The typical iPhone sales pattern following the launch of a new handset is that it will sell like mad for the first few months, and then start to tail off as the pent-up interest begins to wane.
See also: 2016 – Apple’s year of ups and downs
According to suppliers talking to Nikkei, Apple is planning to cut iPhone production by 10 percent during the first quarter of 2017.
According to the report, the cuts affect both the iPhone 7 and iPhone 7 Plus lines.
Now 10 percent sounds like a big cut, but if you hark back to January of 2016 you’ll remember that Apple cut production by around 30 percent, and while iPhone sales did go soggy over 2016, the decline was nowhere near as severe as the production cut initially suggested.
Back then I suggested that one factor to bear in mind was that Apple had ramped up production of the iPhone 6s and iPhone 6s Plus in 2015 in order to minimize delays and cater for China being part of the day 1 launch, and that a good part of that 30 percent cut was nothing more than an adjustment to cater for that.

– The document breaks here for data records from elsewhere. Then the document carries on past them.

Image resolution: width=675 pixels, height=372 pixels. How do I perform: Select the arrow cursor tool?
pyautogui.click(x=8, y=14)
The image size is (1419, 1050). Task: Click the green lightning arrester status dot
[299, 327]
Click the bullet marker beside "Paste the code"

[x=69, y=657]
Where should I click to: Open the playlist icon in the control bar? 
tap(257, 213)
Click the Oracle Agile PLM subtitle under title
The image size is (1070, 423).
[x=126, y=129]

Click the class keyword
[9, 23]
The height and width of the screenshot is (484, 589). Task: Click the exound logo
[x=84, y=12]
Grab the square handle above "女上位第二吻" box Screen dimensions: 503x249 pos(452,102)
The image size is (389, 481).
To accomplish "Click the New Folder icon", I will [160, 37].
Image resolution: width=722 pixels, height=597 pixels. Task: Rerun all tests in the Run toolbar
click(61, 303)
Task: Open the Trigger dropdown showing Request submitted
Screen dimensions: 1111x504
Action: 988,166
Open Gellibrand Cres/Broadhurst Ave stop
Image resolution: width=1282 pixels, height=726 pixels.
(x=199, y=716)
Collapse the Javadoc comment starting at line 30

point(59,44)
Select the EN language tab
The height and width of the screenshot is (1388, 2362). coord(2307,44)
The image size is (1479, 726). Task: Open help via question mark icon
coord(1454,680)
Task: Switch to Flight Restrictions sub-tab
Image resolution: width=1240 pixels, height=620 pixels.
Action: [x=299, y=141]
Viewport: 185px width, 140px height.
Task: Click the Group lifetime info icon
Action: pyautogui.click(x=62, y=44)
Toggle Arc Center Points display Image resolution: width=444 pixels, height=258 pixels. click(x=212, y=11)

It’s likely that a portion of this 10 percent cut is merely to bring iPhone 7/7s production down to what is expected at this point in the handset’s lifecycle.
But the bottom line is that we’ll know more once we get the Q1 figures in. If they’re good, then this cut in production is likely nothing more than a planned adjustment, but if they’re not so good then it could be yet an interesting year for Apple.